I think the reason Moyes team appears overly cautious is the reliance on a low block and the lack of pressing higher up the pitch. The Hammers score low on number of presses, especially in the attacking third – preferring to retreat to the edge of their own area. Creating a disciplined compact defensive shape was one of Moyes tactical victories in stopping the rot left by Pellegrini. The culture persists today and only four teams in the Premier League have conceded fewer goals this season. But compact in defence can easily become congested in possession if there is not good movement. It is difficult to validate this from publicly available stats, but observation suggest a lack of fluidity, few third man runs, and a dearth of passing opportunities that feature in the play of most successful sides.
Possession stats have risen a little in the past few weeks, up now to 44% and higher than five other clubs in the division. Surprisingly, the Hammers are mid-table when it comes to passing accuracy, roughly equal to Newcastle. But when looking at the progressive distance of those passes, it shows them slipping down the table – suggesting a higher proportion of passes that are short or go sideways and backward. What is not clear to me is whether a below par passing game is down to individual player weaknesses or to match tactics which stymie a fluent passing game – which is the chicken and which is the egg?
Interestingly, West Ham sit eighth in terms of total number of shots but are well down the rankings for shots on target (and of course, goals scored). In fact, only Wolves have a worse record for percentage of shots on targets. West Ham’s 25% of shots on target is strikingly unfavourable compared to the 38% achieved by both Arsenal and Tottenham. What is the opposite of clinical?

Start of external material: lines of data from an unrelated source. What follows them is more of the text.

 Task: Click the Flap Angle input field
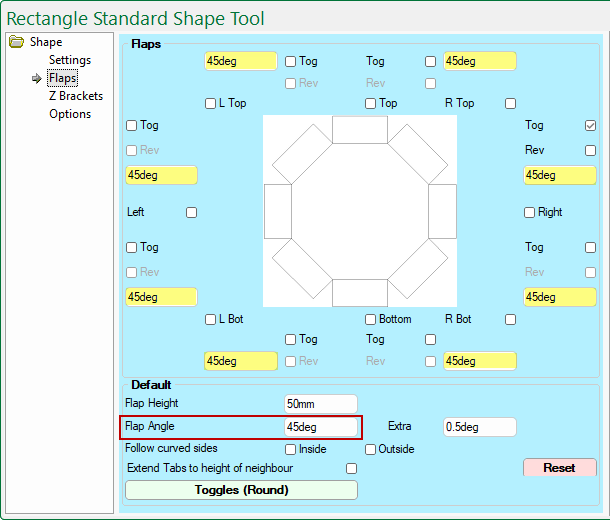[320, 427]
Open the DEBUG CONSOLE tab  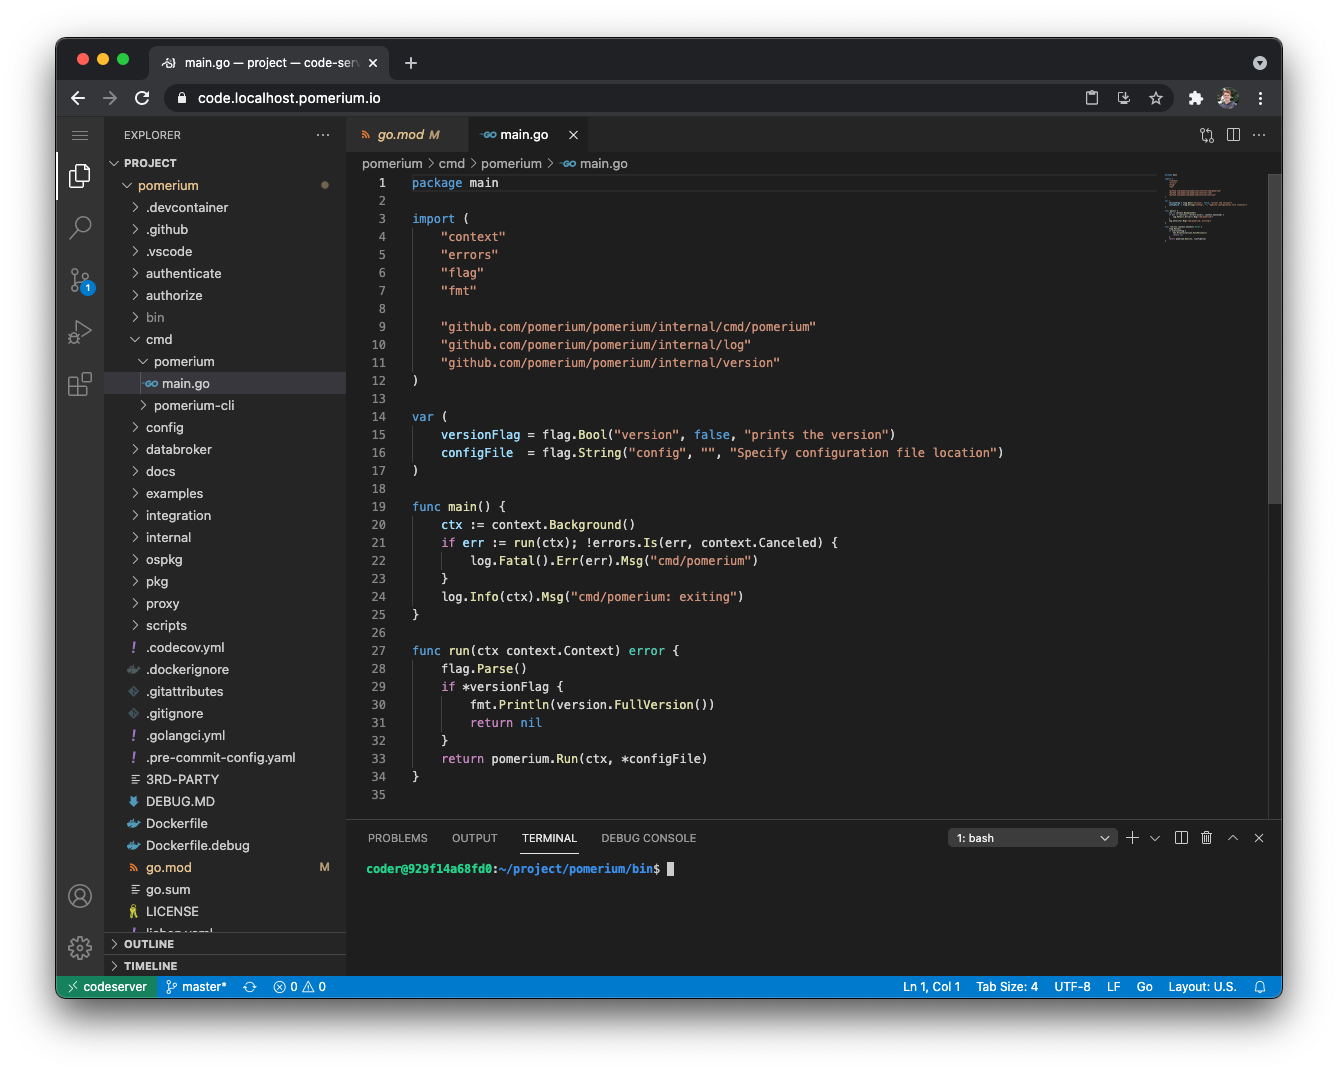pos(648,837)
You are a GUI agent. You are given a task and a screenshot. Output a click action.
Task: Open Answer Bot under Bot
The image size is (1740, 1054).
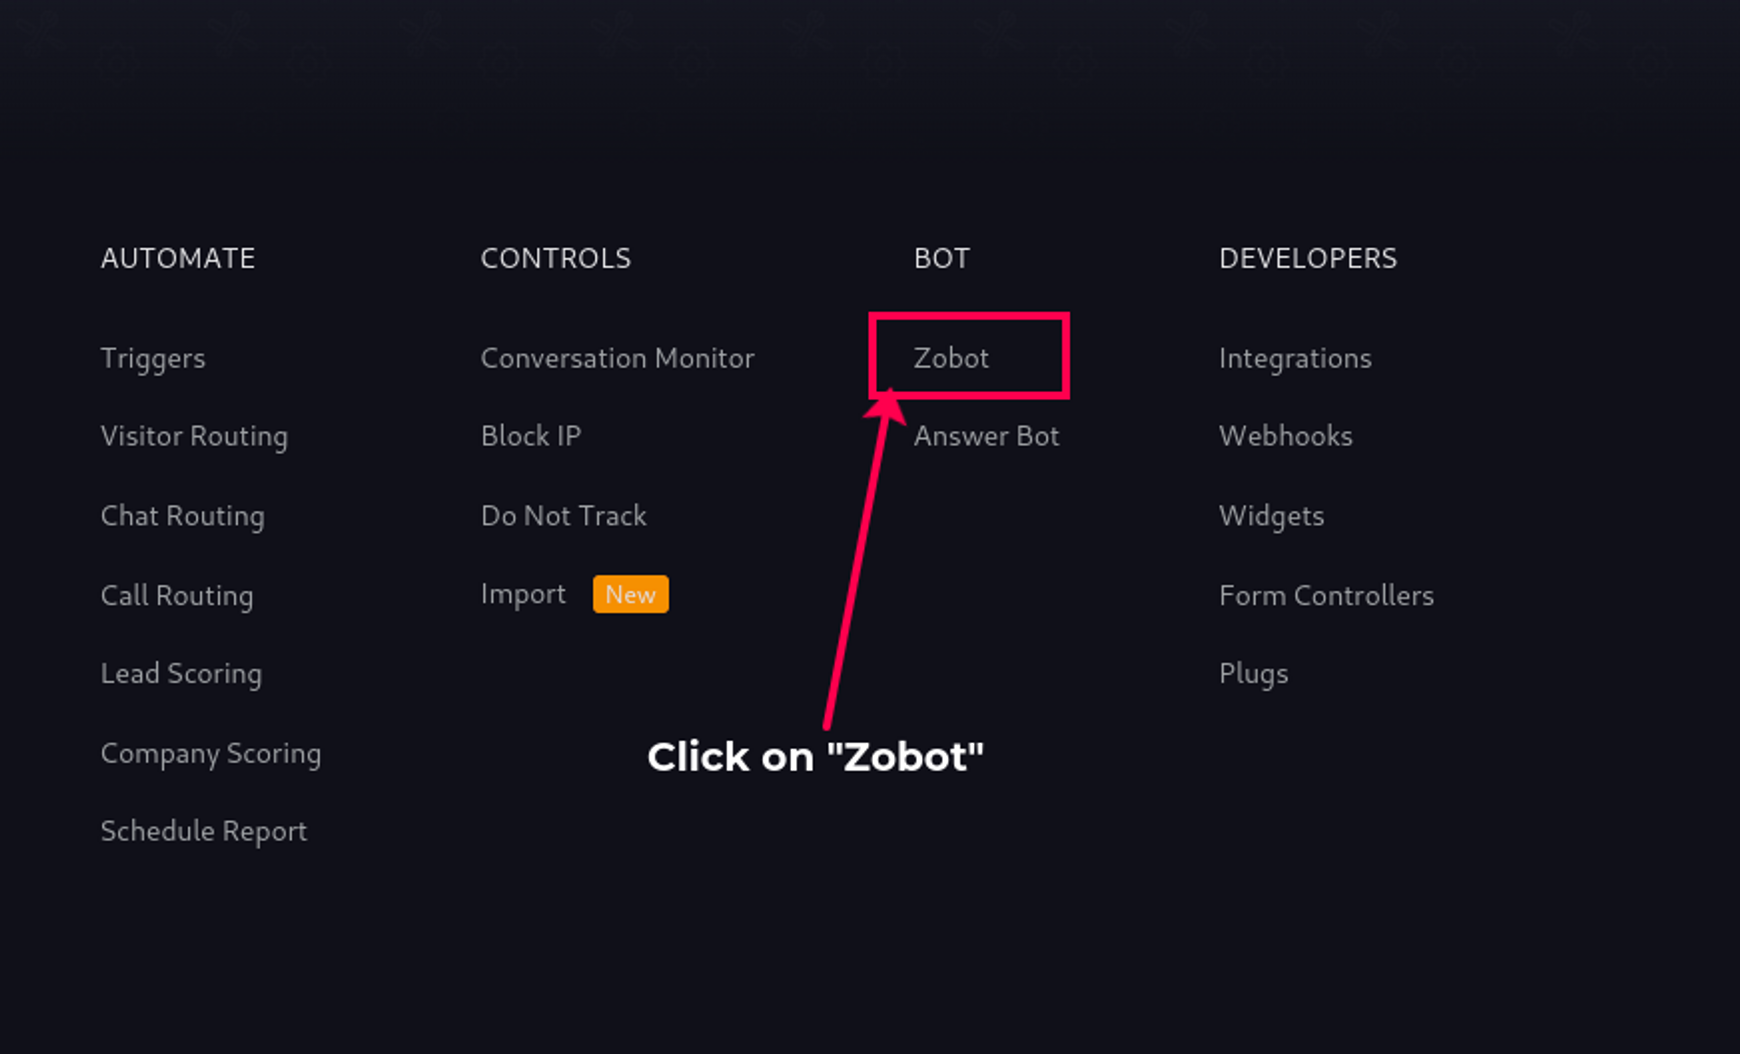coord(986,436)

I’ve had a long held soft spot for tonight’s visitors dating back to their time as a plucky lower league side. For some years, I lived on the south coast but the association started even before that, when I attended a Bournemouth versus Luton game in 1969 during a family holiday. It was first professional game I had gone to that didn’t feature West Ham. The battle of the Supermacs – Ted MacDougall for the hosts and Malcolm Macdonald for the visitors – ended as a 1-0 away win. The club has also had a strong West Ham connection over the years with John Bond, Trevor Hartley, Harry Redknapp, Kevin Bond, Jimmy Quinn, Scott Parker and now Gary O’Neil all spending time in the Cherry’s manager’s seat.
I half expected Bournemouth to fade back into lower league obscurity following their 2020 relegation, so full credit to them for making it back to the big time and putting together a creditable start to the current campaign, despite early season hammerings by Manchester City, Arsenal, and Liverpool. Since O’Neil took charge, the Cherrys have won two, drawn four and lost just once.

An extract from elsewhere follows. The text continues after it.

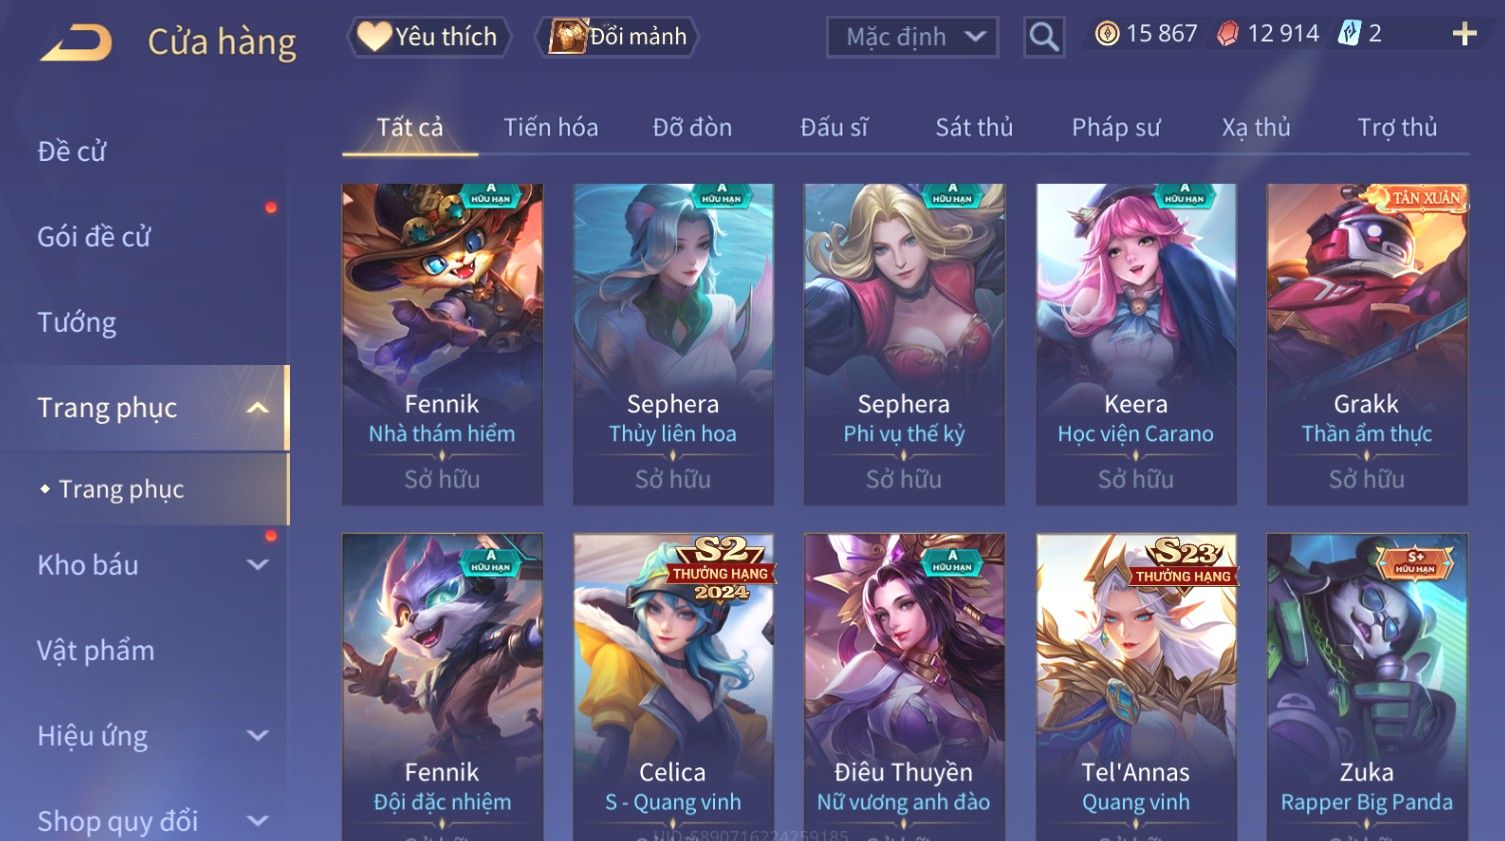Open Yêu thích heart favorites button
This screenshot has width=1505, height=841.
click(x=428, y=37)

According to most reports, West Ham will be without Nayef Aguerd and Lucas Paqueta tonight and doubts continue with the fitness of Craig Dawson and Maxwell Cornet. That suggests a continuation of the Kurt Zouma / Thilo Kehrer centre-back pairing – assuming Angelo Ogbonna is not consider a credible starter these days – with either Ben Johnson or Vladimir Coufal at right back. I am hoping that Paqueta’s absence means a rare start for Said Benrahma to offer at least a hint of guile, and that Flynn Downes gets another chance to impress following his fine performance at Anfield. My concern again would be a midfield top-heavy with defensive minded players unable to provide the level of support required by the front players. We are, after all playing at home – against Bournemouth!
A home win today would bounce West Ham into the top half of the table – onto page one of Teletext, as it was. Defeat would leave them mired in a congested mob of clubs looking nervously downwards. There is a lot to play for and it is a time to boldly go for it. Maybe time for an extended look at Gianluca Scamacca and Michail Antonio as a joint attacking force. We can dream!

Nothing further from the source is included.